Homework 10 Solved

22C:122/55:132, Spring 2001

Douglas W. Jones
  1. Background: A self-proclaimed computer expert asserts that, given two pipelined machines, the machine with more pipeline stages will usually be faster.

    A parallel argument about vector machines would hold that, given two vector machines, the machine with the _______ vector advantage would be faster.

    Part A: Complete and explain the analogy:

    The machine with the larger vector advantage would be faster. More pipeline stages implies more instructions being processed within the CPU in parallel; a larger vector advantage implies that more vector operands can be processed per instruction. In each case, the larger number implies more parallelism.

    Part B: Is the computer expert correct in his assertion? Explain why, or why not.

    The "expert" is wrong.

    Large vector advantages are not advantageous, because each vector instruction typically requires a moderately large number of scalar instructions to prepare base registers, strides, and other parameters. If these are relatively slow, they become the computational bottleneck. If they are fast, the vector advantage begins to disappear.

    Similarly, machines with many pipeline stages tend to require many operand delay slots and branch delay slots. Efficient use of such a machine requires elaborate interleaving of computationally independent instructions, and as the number of delay slots that must be filled grows, the complexity of the code generation problem quickly becomes unmanagable. As a result, the payoff for longer pipelines can be marginal or nonexistant.

  2. Problem: Do a top-level design for an operate stage that is able to handle not only simple one-cycle operations such as and, or, not, add and subtract, but also complex microcoded operations such as multiply and divide. What follows is a proposed data part for this pipeline stage. CU is the control unit. The basic idea is that, during normal pipelined operations, data flows through ALU between interstage registers, while in microcoded operation, some data is recirculated from the ALU output back to an ALU input, while other data (for example, the divisor or the multiplicand) remains constant and is held in a stalled interstage register. One of the output interstage registers is used to hold the recirculated data -- from the point of view of the later pipeline stages, the contents of this register are invalid data so long as the pipeline is stalled.
            stall   __|__   __|__    __|__ 
    	  ^    |>_IR_| |>_A__|  |>_B__|
              |       |       |        |     
              |    ---o       |  ------|-----
              |  _|_  |      _|_|_     |     |
              | |   |-|------\0_1/     |     |
              | | CU| |       _|_______|_    |
              o-|___|-|------| ALU shift |   |
              |       |      |___________|   |
              |     __|__        __|__       |      
              v    |>_IR_|      |>_R__|      |      
             in-      |            |         |
            validate  |            o---------
                      |            |
    
    The control unit is a sequential machine with an internal state register.

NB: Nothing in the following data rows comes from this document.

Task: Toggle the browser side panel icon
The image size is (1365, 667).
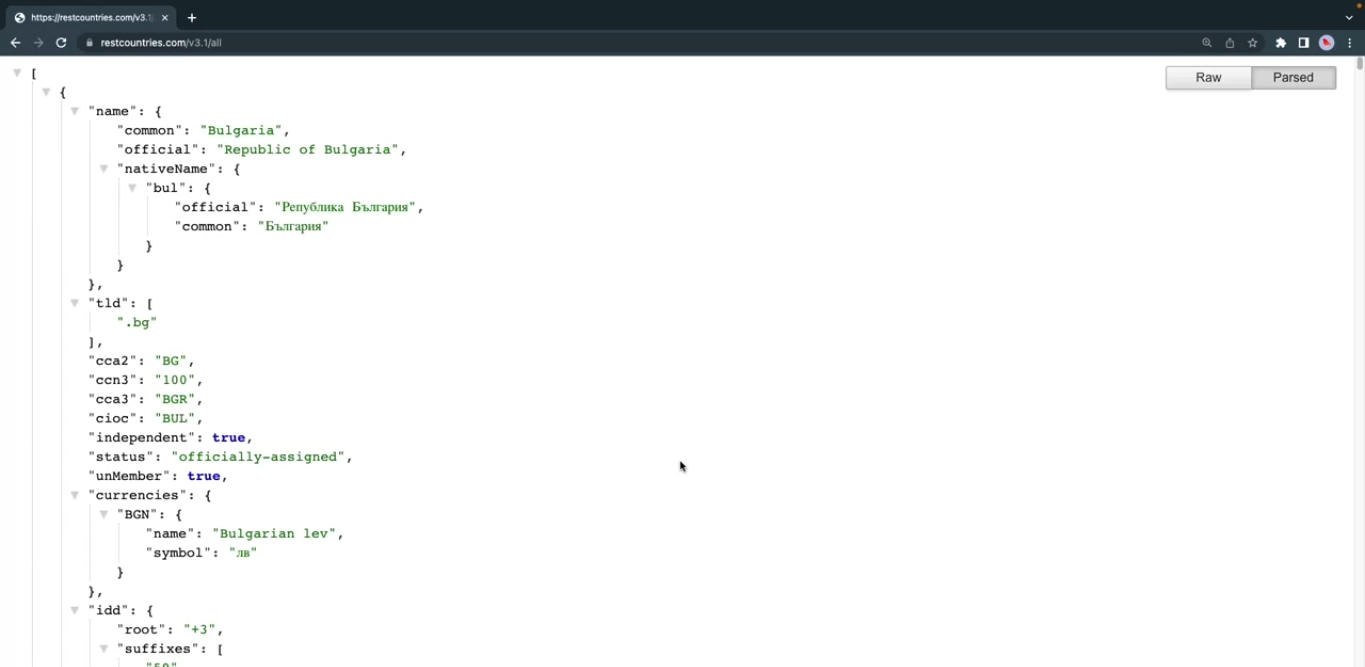Action: tap(1303, 43)
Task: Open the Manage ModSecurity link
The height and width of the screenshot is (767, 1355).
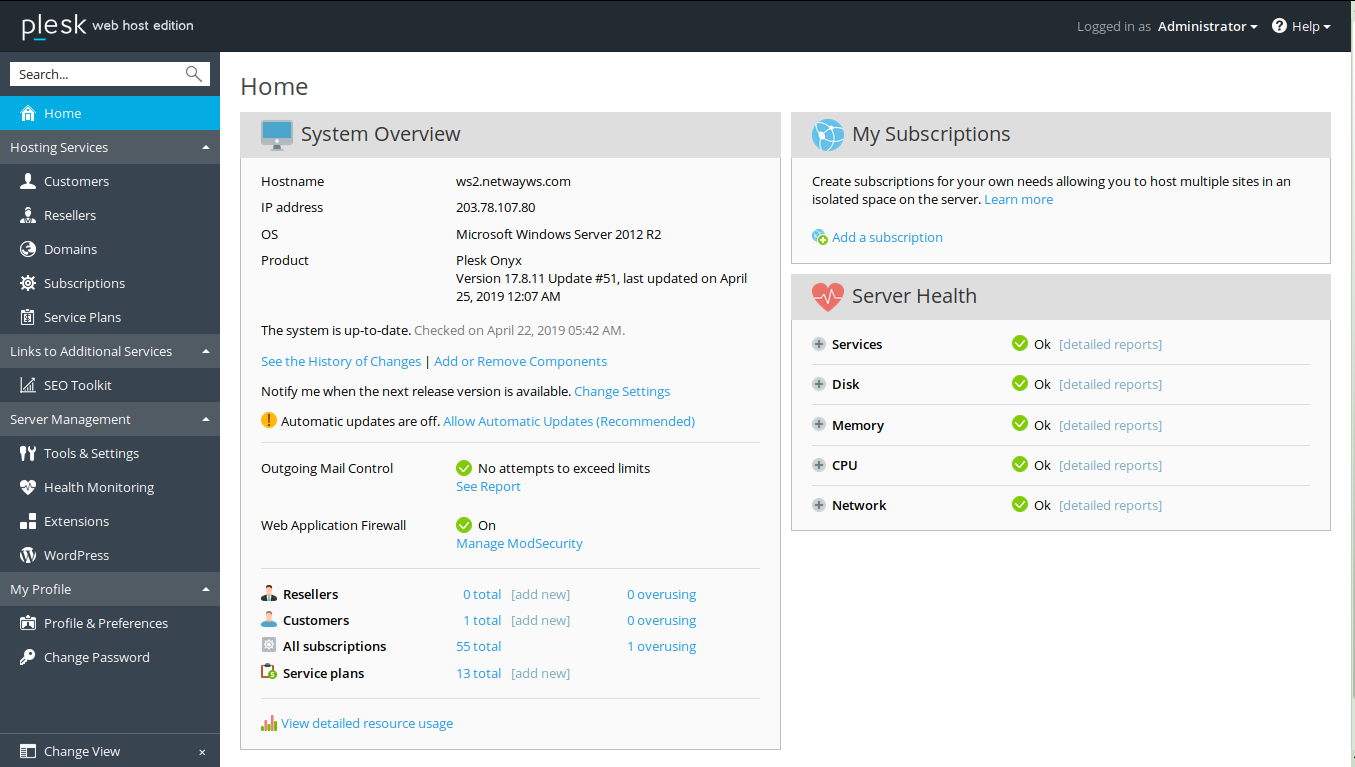Action: click(x=519, y=543)
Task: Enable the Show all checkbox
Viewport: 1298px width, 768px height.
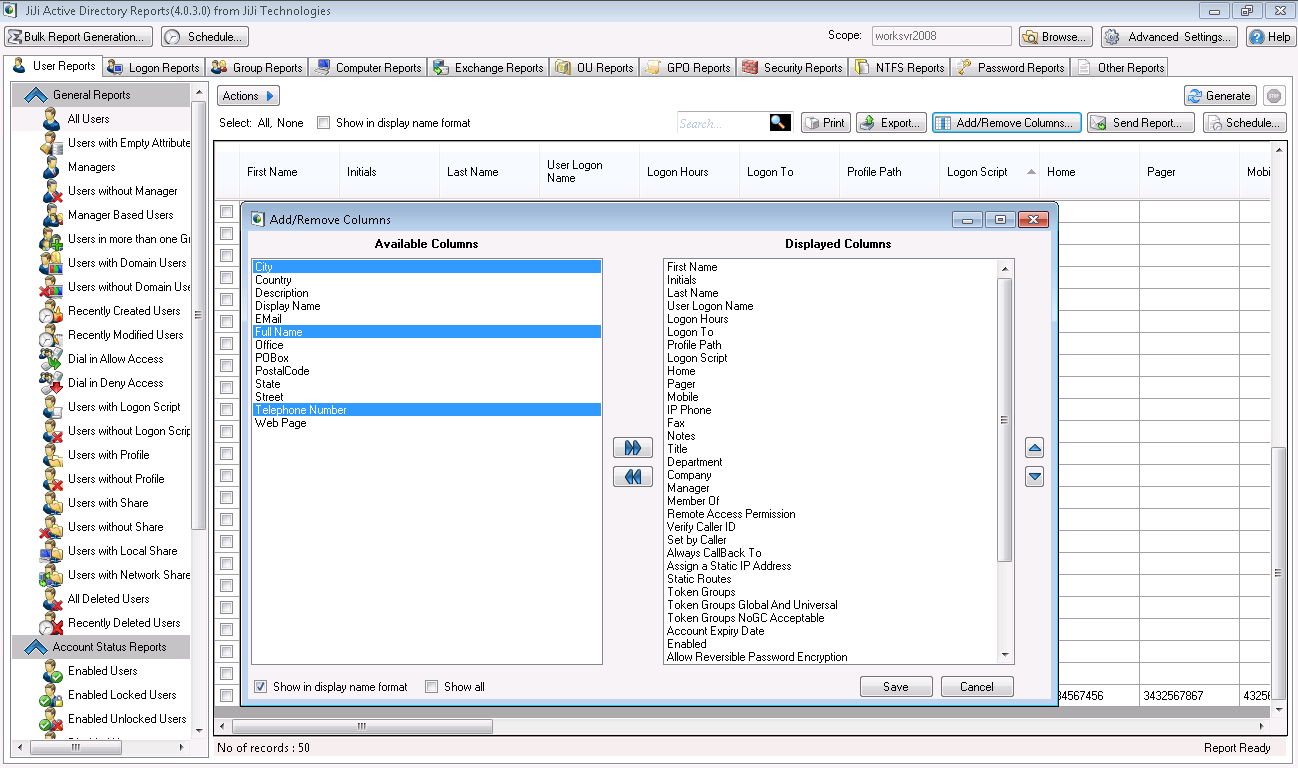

The input is the current instruction, and the outputs are ALU and shifter controls, multiplexor controls, and an indication of whether the pipe should stall during the next clock cycle.
    	IR      ---------
    	 |  ___|___      |
    	 | |>_state|     |
            _|_____|_        |
                |            |
                |    -----   |
                |   |     |  |
                 ---|  F  |  |
                    |_____|  |
                   ____|____ |
            stall   | | | |  |
    	  |     | | |  --
              o-----  | |
    	  |       |  -------- mux control
            in-       |
            validate   ---------- function select
    
    So long as the control unit is in its initial state, the IR determines the next state and the outputs. If the IR encodes a simple instruction, the next state is the initial state, no stall/invalidate is requested, the mux control prevents recirculation, and the function is selected for this pipelined instruction. So long as this situation persists, the finite state machine will process one pipelined instruction per microcycle and an observer will see no evidence of microcoded execution.

    If the IR holds a valid microcoded instruction, the stall/invalidate output goes high and the next state leads into a microcoded sequence of instructions, with the mux control and function select set accordingly for each step in the sequence. The final microinstruction in the sequence computes the valid result, sets the stall/invalidate output low, and has the initial state as its successor.